Written exercise: Please find each line in the records that contains the word "Open", and copy those lines.

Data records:
------------------------------------------------------------------------

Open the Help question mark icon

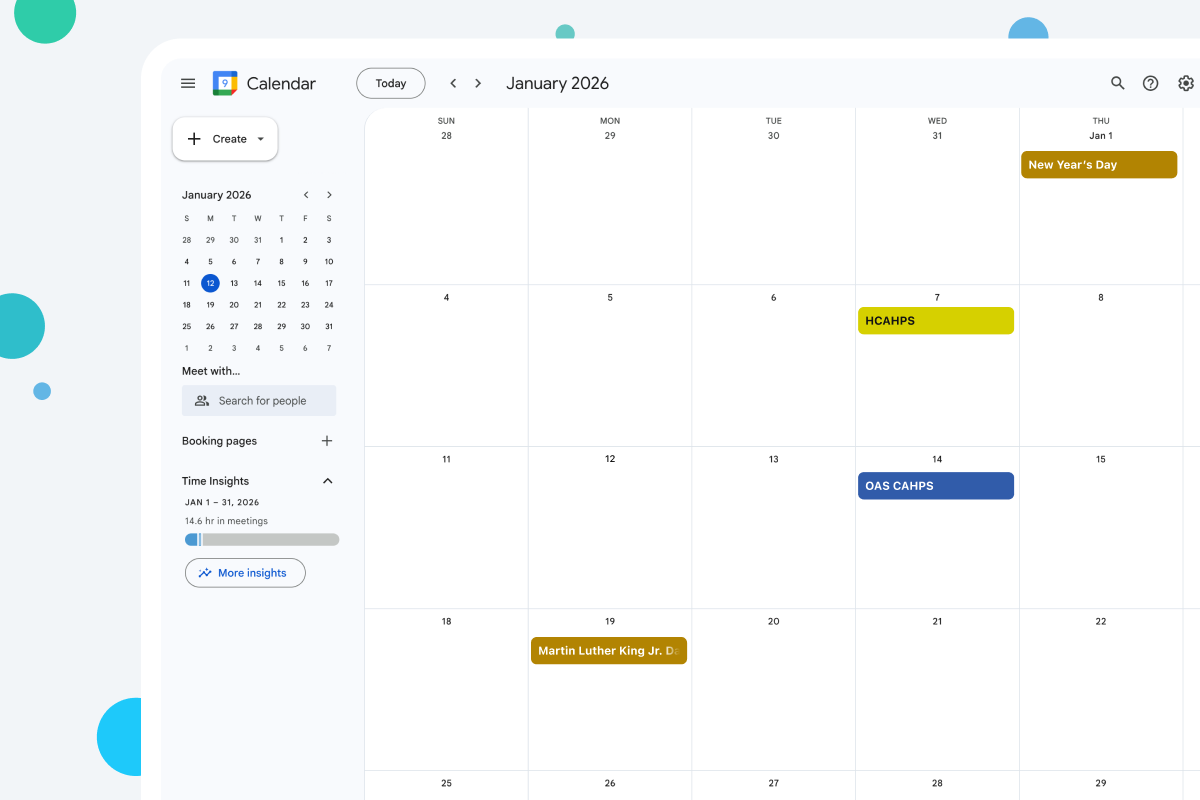coord(1150,83)
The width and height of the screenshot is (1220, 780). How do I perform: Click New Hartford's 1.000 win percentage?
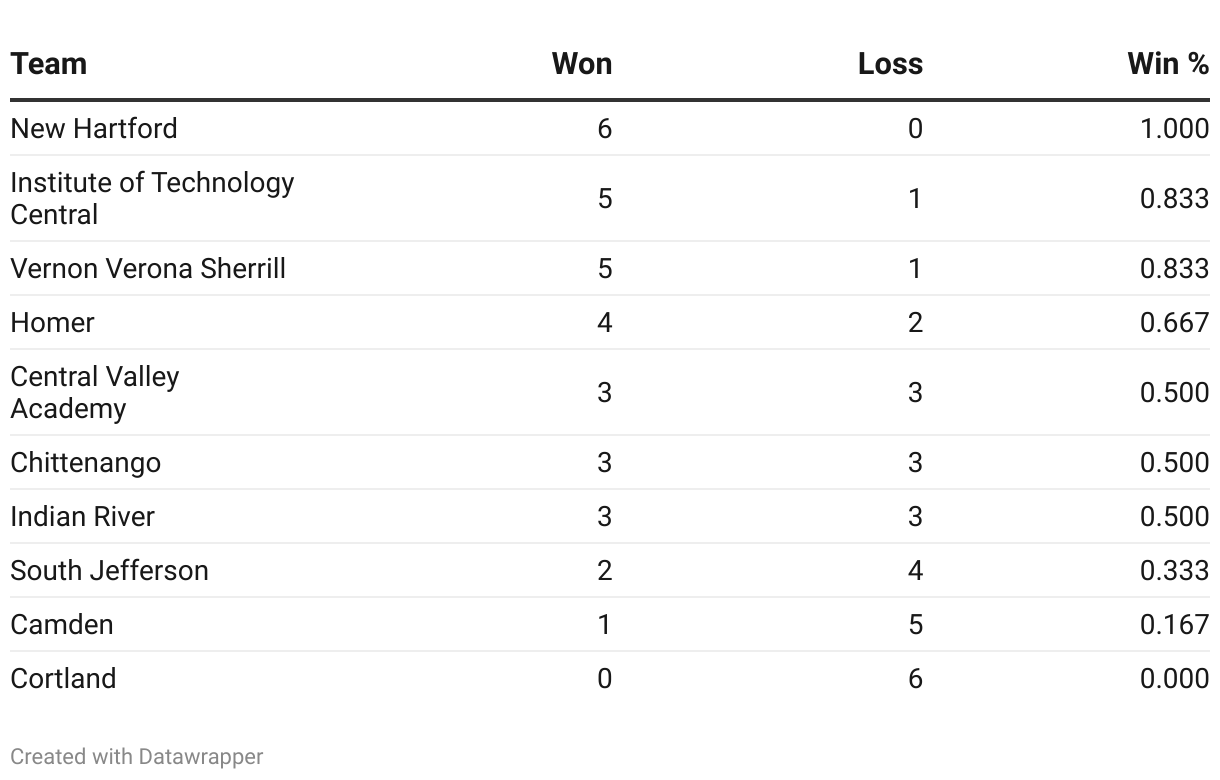coord(1174,129)
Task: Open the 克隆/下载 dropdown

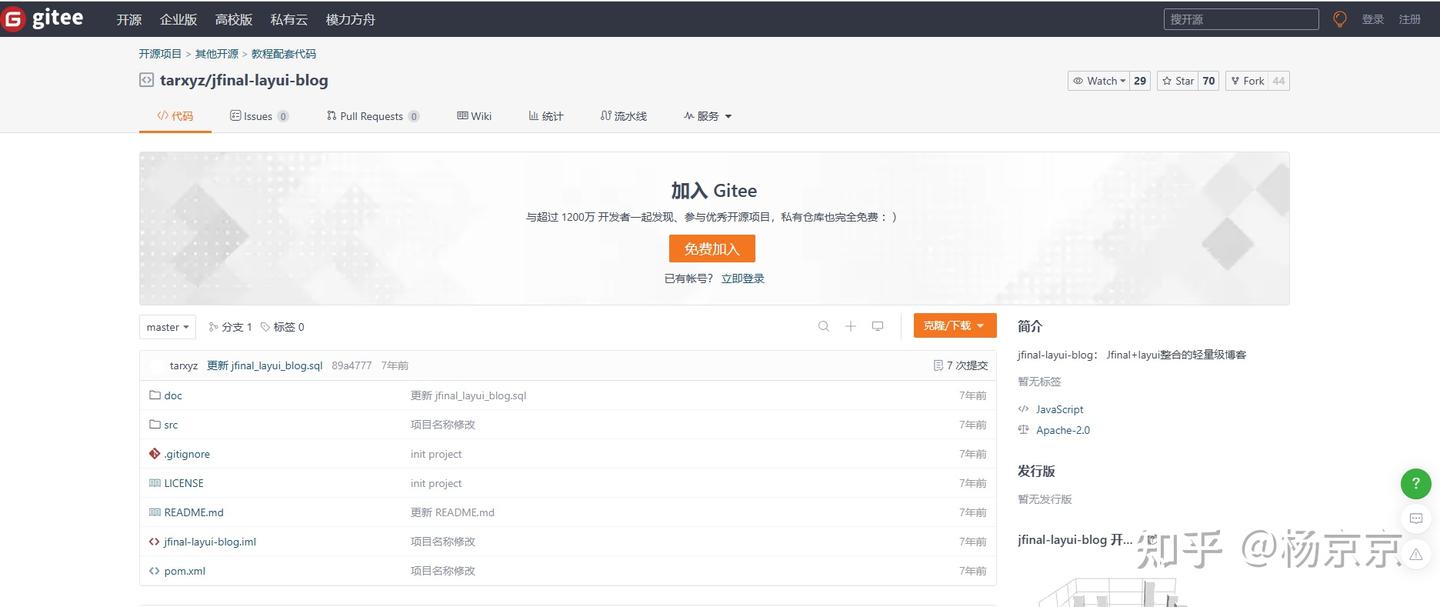Action: click(954, 325)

------------------------------------------------------------------------

Exercise answer:
Open the Help question mark icon
Task: Open the 克隆/下载 dropdown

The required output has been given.